The Art of Capacity Planning

Book Cover

The next entry in my series of Systems Engineering book reviews is The Art of Capacity Planning by O’Reilly. This book is a worthy addition to every system engineer’s bookshelf, as capacity planning is a valuable skill to have and should be constantly be applied to infrastructure of any given size. Capacity planning is a task that you will be doing frequently (and if not, be prepared to pay some dire consequences) as a systems engineer. For the rest of the review I will assume that you do know what capacity planning is and why you need it.

Below is the table of contents:

  • Goals, Issues and Processes in Capacity Planning
  • Setting Goals For Capacity
  • Measurement: Units of Capacity
  • Predicting Trends
  • Deployment
  • Virtualization and Cloud Computing
  • Dealing with Instantaneous Growth
  • Capacity Tools
  • The first chapter of the book serves as a quick introduction. The author is quick to state that this is not about complex simulations and the maths used are mostly back-of-the-envelope calculations, as opposed to formal models and then starts with the distinction between performance tuning and capacity planning – two closely related activities that cannot be used interchangeably. The need for extensive measurement is stressed over and over again and the need for a system to tell stories is clearly and explicitly stated.

    Goal determination is the name of the game for chapter two. Concepts such as Service Level Agreements (both formal and informal), user expectations and business capacity requirements are introduced and then it moves on to architectural design goals, with a focus on providing accurate measurement points. Once measurements points for each role are established, possible scaling points per role are introduced, as well as the different kinds of scaling. The author is not political, merits for both horizontal and vertical scaling are discussed and the term diagonal scaling is introduced. Finally, the chapter briefly touches on Disaster Recovery and Business Continuity Planning.

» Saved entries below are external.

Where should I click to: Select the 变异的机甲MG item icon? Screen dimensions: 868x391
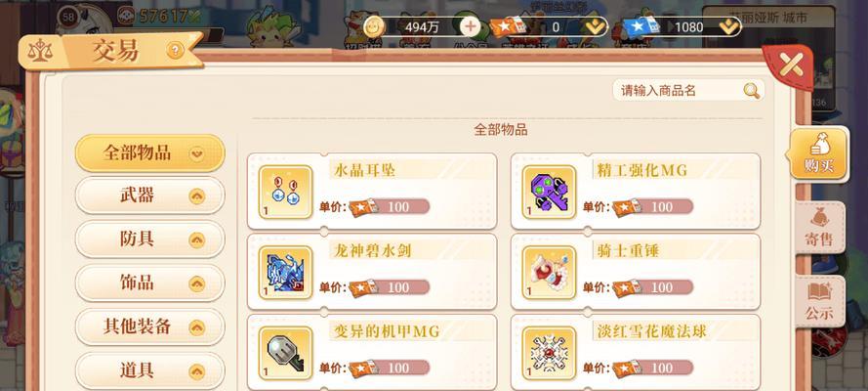click(x=286, y=353)
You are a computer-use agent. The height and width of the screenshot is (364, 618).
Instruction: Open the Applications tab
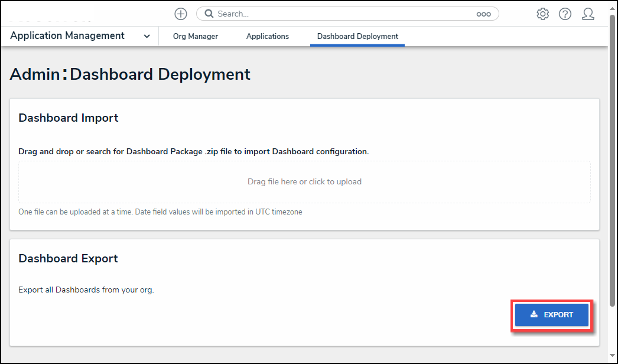click(268, 36)
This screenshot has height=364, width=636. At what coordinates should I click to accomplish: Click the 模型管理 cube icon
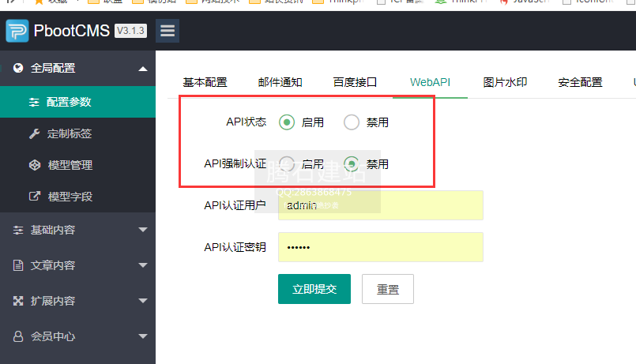34,165
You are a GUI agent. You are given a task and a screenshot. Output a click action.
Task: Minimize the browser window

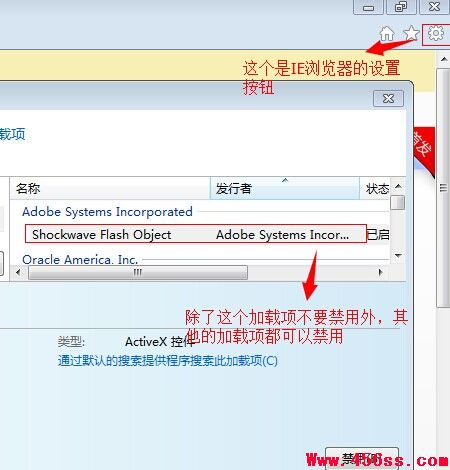click(368, 7)
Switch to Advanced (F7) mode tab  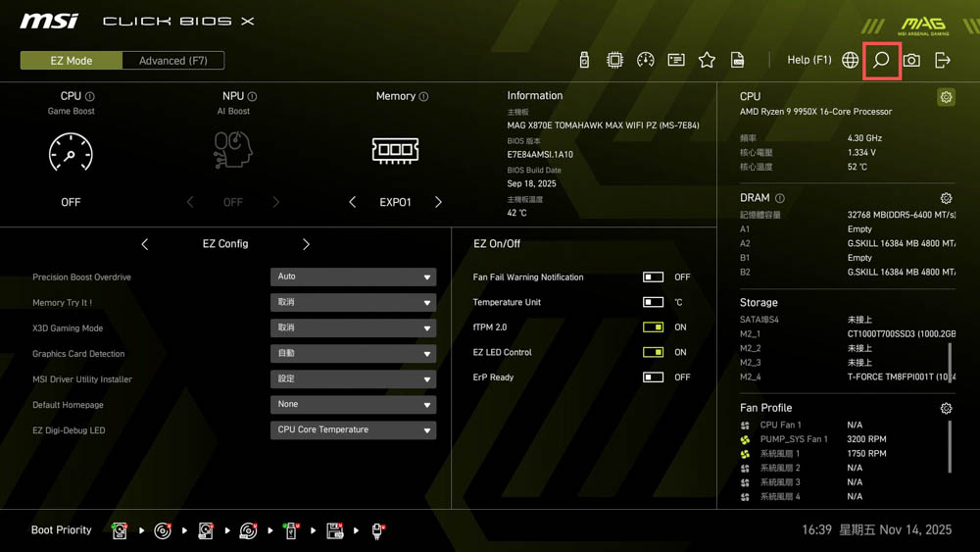click(173, 61)
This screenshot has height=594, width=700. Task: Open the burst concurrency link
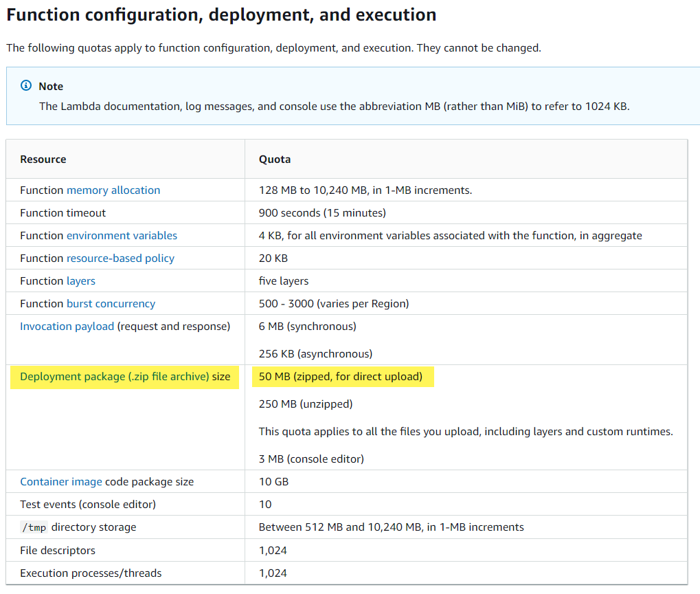111,304
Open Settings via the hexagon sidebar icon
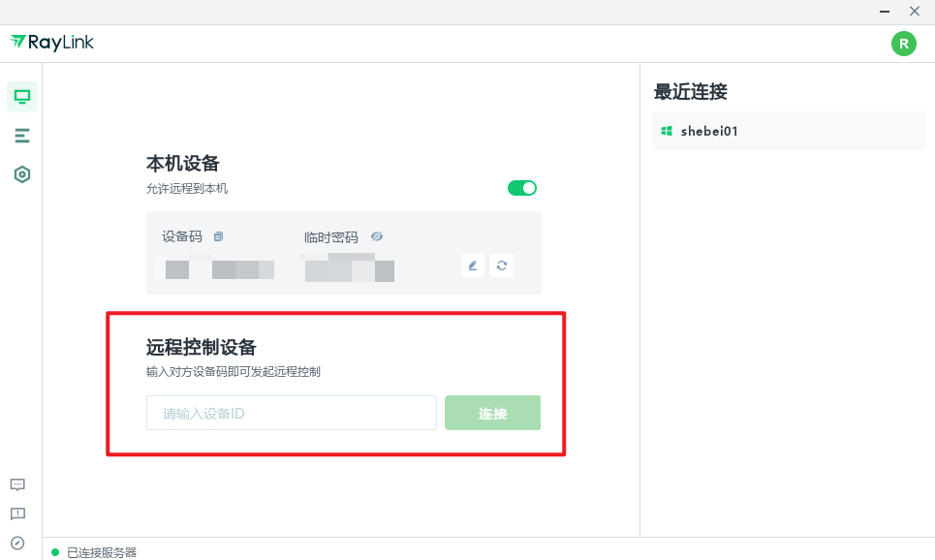Screen dimensions: 935x560 click(x=21, y=173)
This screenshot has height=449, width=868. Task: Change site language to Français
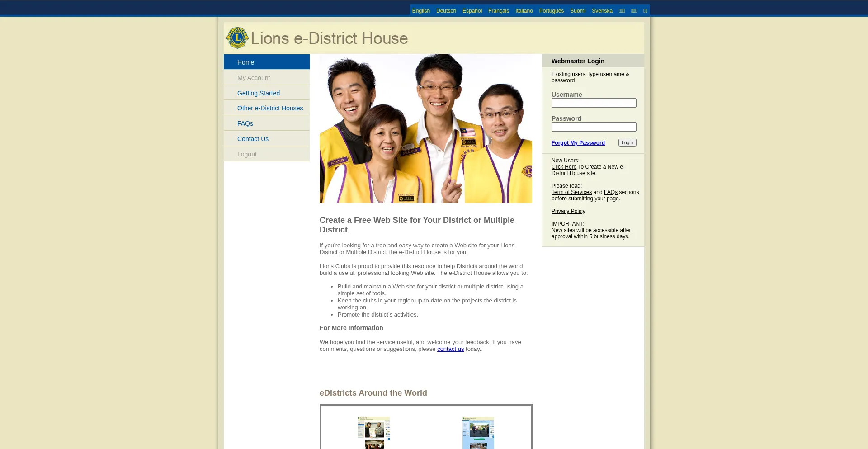498,11
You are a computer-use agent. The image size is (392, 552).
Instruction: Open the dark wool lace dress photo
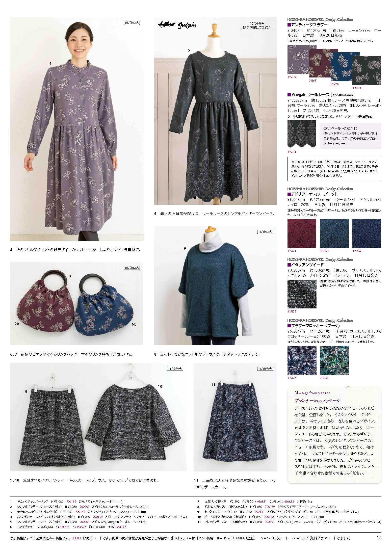coord(215,111)
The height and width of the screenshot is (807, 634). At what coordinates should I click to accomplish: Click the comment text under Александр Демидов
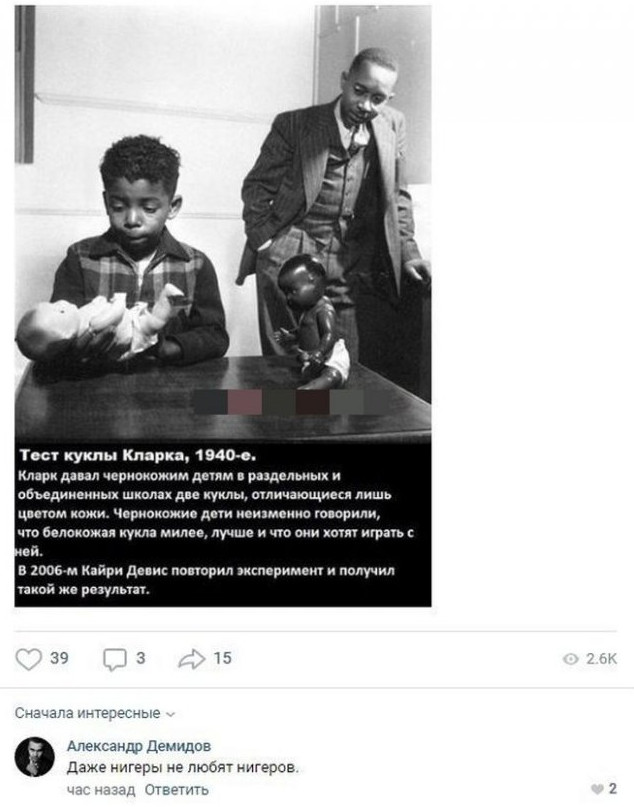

    Chapter three is mostly about metrics and finding your limits. It is common sense that in order to measure something, you should first define sensible units of measurement. The fact that introducing measurement into a system affects slightly system performance is stated and a baseline for measurement tools is given. The author, like me, seems to be a big fan of measurement and with good reason. System, network and application metrics can be used to proactively identify problems and the more metrics you gather, the more informed decisions you can make about your overall system’s health, performance and capacity. Different contexts are introduced via different real-world case studies and effects of technologies such as caching are discussed. The chapter closes stressing again the importance of extensive measurement.

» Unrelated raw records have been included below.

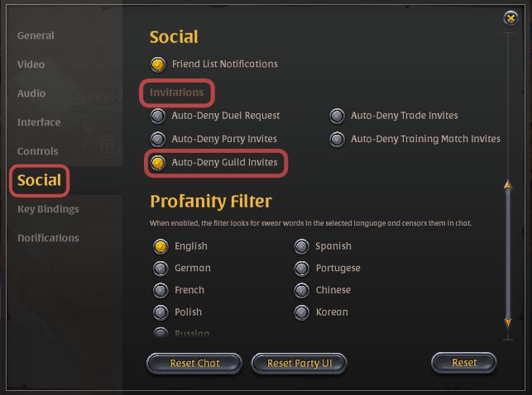This screenshot has height=395, width=532.
Task: Enable Auto-Deny Duel Request
Action: pyautogui.click(x=158, y=116)
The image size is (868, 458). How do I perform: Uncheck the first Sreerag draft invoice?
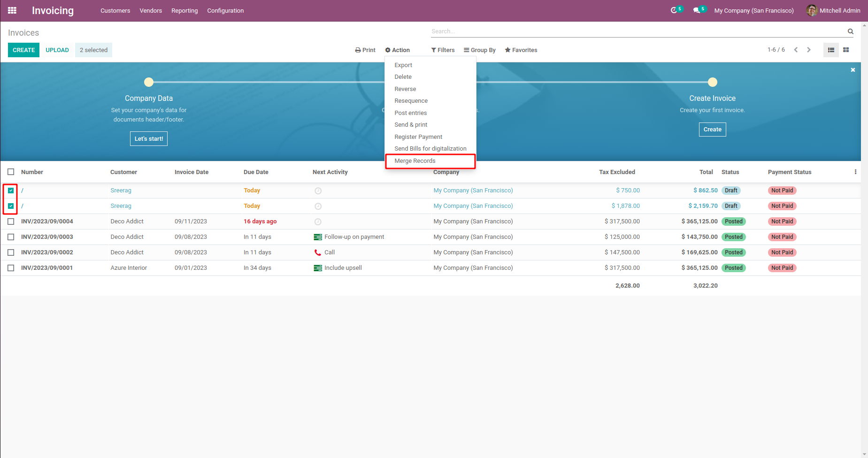coord(11,191)
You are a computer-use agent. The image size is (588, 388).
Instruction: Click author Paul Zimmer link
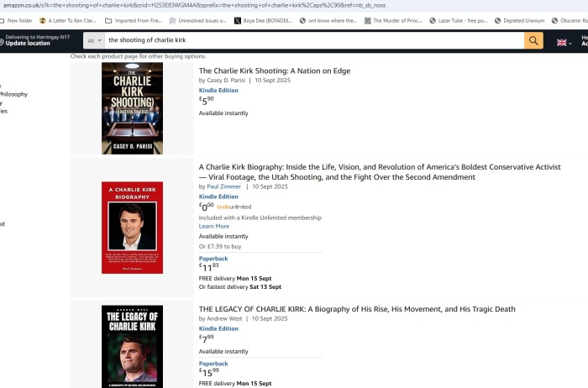224,186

    All the metrics in the world are useless if you do not know how to classify and use them in your decision making process. The focus of chapter four is plotting trends and making forecasts. As stated elsewhere in the book, capacity planning goes hand in hand with resource procurement (be it real or cloud) and resources carry a price tag with them. It is a hands on chapter that uses a spreadsheet to show concepts such as curve fitting (personally I would have preferred to have some R code samples) and the effect that capacity planning has on procurement (delving into topics such as procurement time as well). This is a nice chapter to read if you interact with CFOs frequently.

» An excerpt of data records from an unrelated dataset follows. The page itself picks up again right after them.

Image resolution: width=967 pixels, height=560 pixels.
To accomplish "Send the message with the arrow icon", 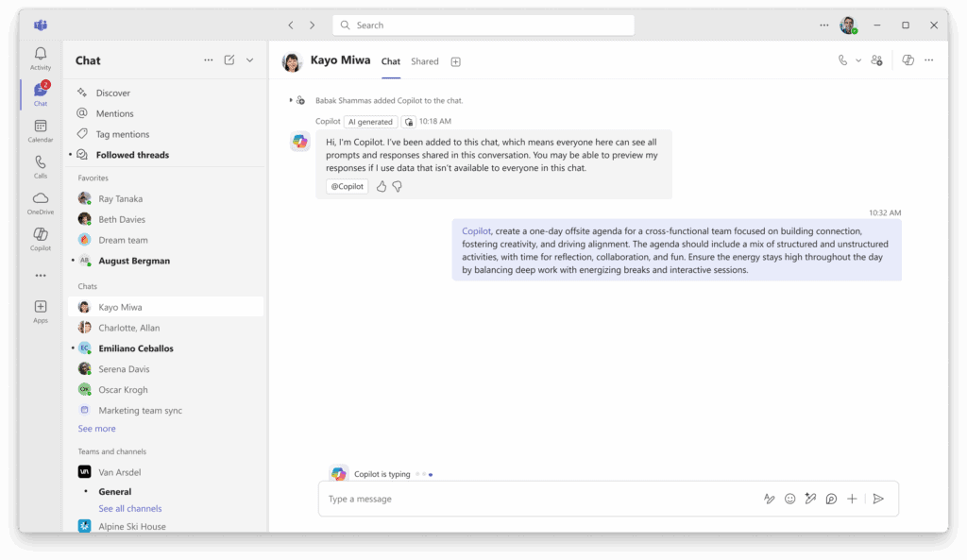I will (x=878, y=499).
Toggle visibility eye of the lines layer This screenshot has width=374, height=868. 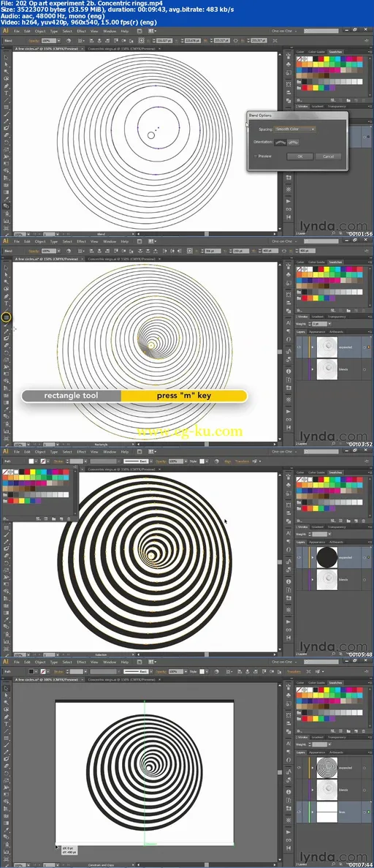(x=299, y=812)
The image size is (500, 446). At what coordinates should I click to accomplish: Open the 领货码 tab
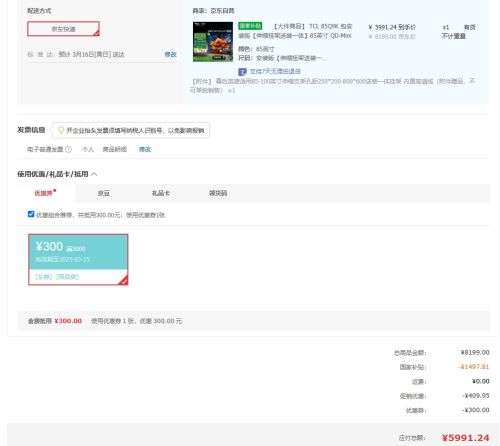pos(218,193)
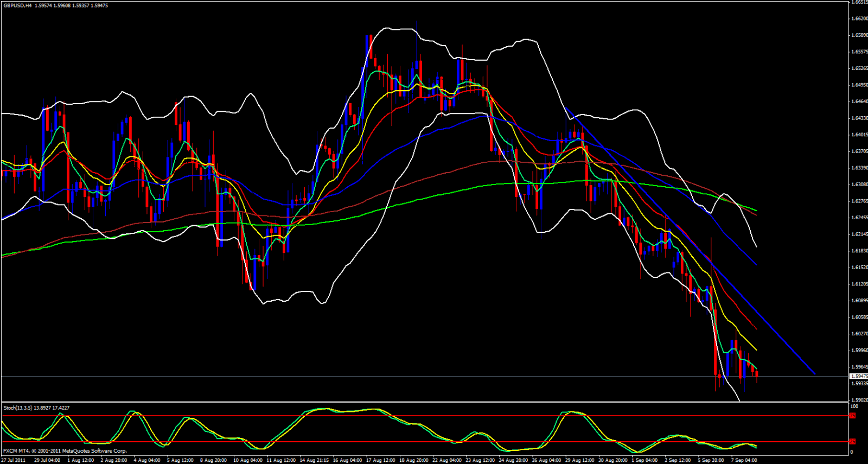Click the 1 Aug 12:00 time label
The image size is (868, 464).
(81, 460)
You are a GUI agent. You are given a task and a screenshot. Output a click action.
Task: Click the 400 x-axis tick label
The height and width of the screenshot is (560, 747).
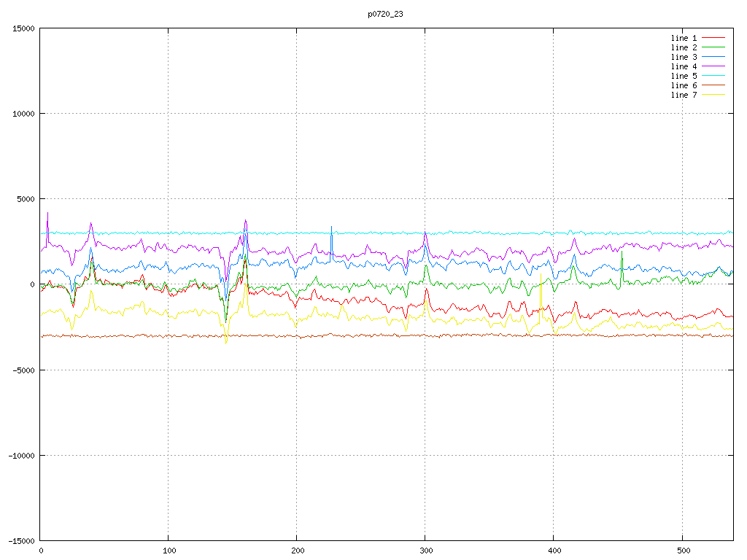pos(554,551)
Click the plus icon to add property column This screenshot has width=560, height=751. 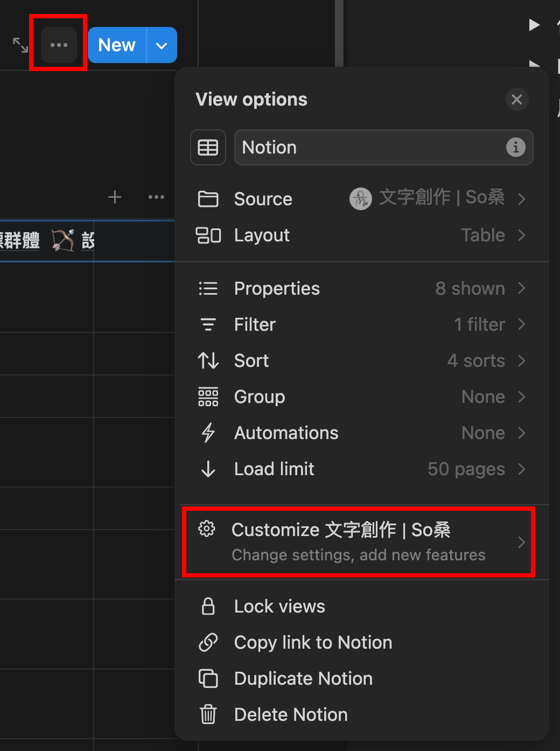pos(115,197)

    Chapter five is mostly about deploying and managing the capacity. It kicks off with a set of goals, such as centralized log management, hints at configuration management (it does not point out any tools for it such as Puppet or Chef but it describes the need for it) and server consistency and automatic start-up is highlighted. I personally am a big fan of automation and I am glad to see that I am on the same page with the author.

    The book closes with three appendixes. One is dealing with virtualization and cloud computing in general, combined with a number of case studies. The next one gives some advice on what to do if you have spikes of too much traffic (what we used to call the Slashdot effect back in the day) and finally the author points to some, mostly Free Software Open Source, tools of the trade.

    The TL:DR; version of this review is the following: This book is quality volume that belongs in your bookshelf or e-book reader. But let’s elaborate.

    John Allspaw is a seasoned professional and this shows, the book is packed with case studies from Allspaw’s employers, allowing easy transfer of knowledge. Compared to other capacity planning volumes, such as the excellent “Guerrilla Capacity Planning”, this book is lighter on the math side, using tons of graphs and schematics to convey information. It is also a short book clocking in at just under 150 pages, making it a quick read that guarantees re-visits. The author makes a strong effort to keep things platform agnostic. Having said that, while this book is not a tutorial, any decent Unix/GNU Linux engineer will be able to apply the knowledge contained therein immediately. A point that I cannot stress enough is that the printing quality of the book is excellent – something that perhaps can be expected from O’ Reilly. I would really welcome a second and more expanded edition but even as-is, this is an excellent book.